# Choice of solver/software for global optimisation of cheap black-box function with known derivatives

I am trying to estimate a few unknown parameters of my continuous non-linear PDAE model (simulated through finite-volume method spatial discretisation, and time-stepping through method-of-lines). I am planning to do this by minimising the least-squares error of the model output to experimental data.

I read about the various optimisation solvers that can be used. However, I am having a weird situation. I do not have the exact analytical form of my function (since its a system of PDAES, which after discretisation yields a lot of DAEs). While, this is fairly common and the recommended method is the method of lines, I have a slightly different situation. I do have the Jacobian matrix (evaluated through Automatic Differentiation package 'CASADI').

I'd like to really take advantage of the power of the jacobian matrix, i.e. directional information towards solution. Furthermore, my function evaluation is very cheap, since my simulation model is hand-optimised and takes advantage of various intrinsic CPU instructions.

What would be the recommended software package for implementing a global optimisation for parameter estimation, given this situation ?

Since you have the Jacobian matrix, you can apply it within a Gauss-Newton or Levenberg-Marquardt method to effectively approximate the Hessian and gradient of your least squares objective function (the gradient is $J^{T}f$, and the Hessian is to first order $J^{T}J$.)

You could also use the Jacobian to compute the gradient of your least squares objective functions and then solve the problem with any gradient based scheme (e.g. BFGS or a limited memory BFGS method.) This might be a better approach if the number of parameters to be estimated is very large and you don't have sufficient space to deal with solving a system of equations involving $J^{T}J$. An alternative is to use an iterative method to solve the normal equations that arise in the GN or LM methods.

All of these methods can (with appropriate attention to detail) be guaranteed to converge to a local minimum of the least squares objective from any starting solution. This is sometimes confusingly called "global convergence", even though it doesn't mean convergence to a global minimum.

Assuming that your least squares objective is non-convex (most likely), then you'll want to consider combining a local nonlinear least squares solver with some kind of stochastic search in hopes of finding a global minimum. The simplest approach would be to use "multi-start", in which you run a local search from lots of randomly chosen solutions, and pick the best local minimum that you see.
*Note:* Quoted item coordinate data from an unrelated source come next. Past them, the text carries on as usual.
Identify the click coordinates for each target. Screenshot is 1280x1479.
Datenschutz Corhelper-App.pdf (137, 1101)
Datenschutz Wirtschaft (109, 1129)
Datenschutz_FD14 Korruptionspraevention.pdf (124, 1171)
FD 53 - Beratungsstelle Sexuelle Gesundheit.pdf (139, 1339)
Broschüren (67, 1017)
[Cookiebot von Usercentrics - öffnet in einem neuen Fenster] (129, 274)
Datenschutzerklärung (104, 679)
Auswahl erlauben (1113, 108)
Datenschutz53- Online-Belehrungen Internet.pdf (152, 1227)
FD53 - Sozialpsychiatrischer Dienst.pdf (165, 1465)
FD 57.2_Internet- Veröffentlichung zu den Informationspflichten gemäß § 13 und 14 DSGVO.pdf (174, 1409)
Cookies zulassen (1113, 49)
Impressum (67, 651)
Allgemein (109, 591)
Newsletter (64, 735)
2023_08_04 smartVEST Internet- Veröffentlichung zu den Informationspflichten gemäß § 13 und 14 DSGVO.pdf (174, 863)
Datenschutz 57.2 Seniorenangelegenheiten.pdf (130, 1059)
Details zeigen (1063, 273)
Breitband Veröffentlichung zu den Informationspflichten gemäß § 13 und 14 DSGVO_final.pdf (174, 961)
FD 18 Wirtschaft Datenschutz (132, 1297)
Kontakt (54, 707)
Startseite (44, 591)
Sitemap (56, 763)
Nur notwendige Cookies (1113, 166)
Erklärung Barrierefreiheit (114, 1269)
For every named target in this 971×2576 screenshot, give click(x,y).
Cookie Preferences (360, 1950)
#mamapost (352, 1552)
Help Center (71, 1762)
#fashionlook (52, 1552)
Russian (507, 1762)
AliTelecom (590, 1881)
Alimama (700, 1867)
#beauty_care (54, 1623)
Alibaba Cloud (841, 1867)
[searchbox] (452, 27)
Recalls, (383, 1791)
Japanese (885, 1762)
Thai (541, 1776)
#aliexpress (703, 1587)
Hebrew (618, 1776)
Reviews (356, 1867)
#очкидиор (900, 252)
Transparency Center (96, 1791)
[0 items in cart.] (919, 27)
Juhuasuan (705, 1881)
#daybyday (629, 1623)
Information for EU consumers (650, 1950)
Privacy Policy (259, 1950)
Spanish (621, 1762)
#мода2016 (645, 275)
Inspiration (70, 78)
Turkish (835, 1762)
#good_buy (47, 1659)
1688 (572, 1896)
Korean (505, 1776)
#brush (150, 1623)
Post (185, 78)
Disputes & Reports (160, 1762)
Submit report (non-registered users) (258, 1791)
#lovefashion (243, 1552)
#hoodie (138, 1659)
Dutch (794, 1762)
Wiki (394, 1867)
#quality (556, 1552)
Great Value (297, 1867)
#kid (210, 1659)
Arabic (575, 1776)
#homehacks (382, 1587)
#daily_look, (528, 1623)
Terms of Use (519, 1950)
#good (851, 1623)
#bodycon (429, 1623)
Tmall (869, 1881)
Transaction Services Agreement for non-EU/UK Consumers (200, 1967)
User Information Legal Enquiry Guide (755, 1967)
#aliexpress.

• Hi Brian, I think I didn't word the problem very clearly. I have the Jacobian only for the simulation model. But here I am trying to minimise the sum of squares of errors between the model's output and experimental data, in order to perform a parameter estimation of the model's parameters. I.e. the objective function is the sum of squares of difference of the experimental data and model output, whose Jacobian is not available. I am now thinking that even having the analytical Jacobian is a waste , and we might have to resort to derivative-free optimisation methods. Am I thinking on the right Oct 19 '16 at 8:43
• It's easy to get the gradient and approximate Hessian of the sum of squares from the Jacobian of the model predictions. Let $h(p)$ be the vector valued function of the model predictions with Jacobian $J(p)$. Let $f_{i}(p)=(h_{i}(p)-y_{i})$ be the difference between the model prediction and observation. Let $F(p)=\sum_{i=1}^{n} f_{i}(p)^{2}$. Then $\nabla F(p)=J(p)^{T}f(p)$ and $\nabla^{2} F(p) \approx J(p)^{T}J(p)$. Oct 19 '16 at 12:13

You can either use some derivative free optimization, for which there are several packages available, or: If in addition to the jacobian you can obtain the hessian then there are many methods that you can write up. If you don't have constraints the newton method and steepest descent are very easy to write, and work rather well if you have a good method of estimating step size ( armijo conditions etc), constrained methods take more work to program. I recommend you the reference Numerical Optimization by J Nocedal, it contains pseudo code and references to software that would help you with your problem.

• Yes, The CASADI package helps in obtaining the Hessian's as well. I thought Newton's method was a local solver ? Thanks for the reference book. Oct 18 '16 at 0:35
• If your function is convex a local optimum is a global optimum. There are global solvers for non convex functions ( e.g. By partitioning the space and using local solvers) but they are very computationally intensive and may not be able to guarantee optimality. A least square problem is convex though, unless you have some weird constraints. Oct 18 '16 at 0:41
• Ah. Thank you for the explanation. In that case, maybe I should be able to try the 'CVX' package? Oct 18 '16 at 0:48

Let me clarify from my previous comment that I had linear least squares problems in mind, non linear least squares need to meet several conditions in order to be convex. I would look for some simple code for non linear least square problems (which are basically non linear methods that take advantage of the structure of the problem to reduce in computations, e.g. Gauss-newton and levenberg-marquardt) and modify it to add the jacobian and hessian from your program. You may need some understanding of the methods to do this. Most packages will expect that you provide the objective function.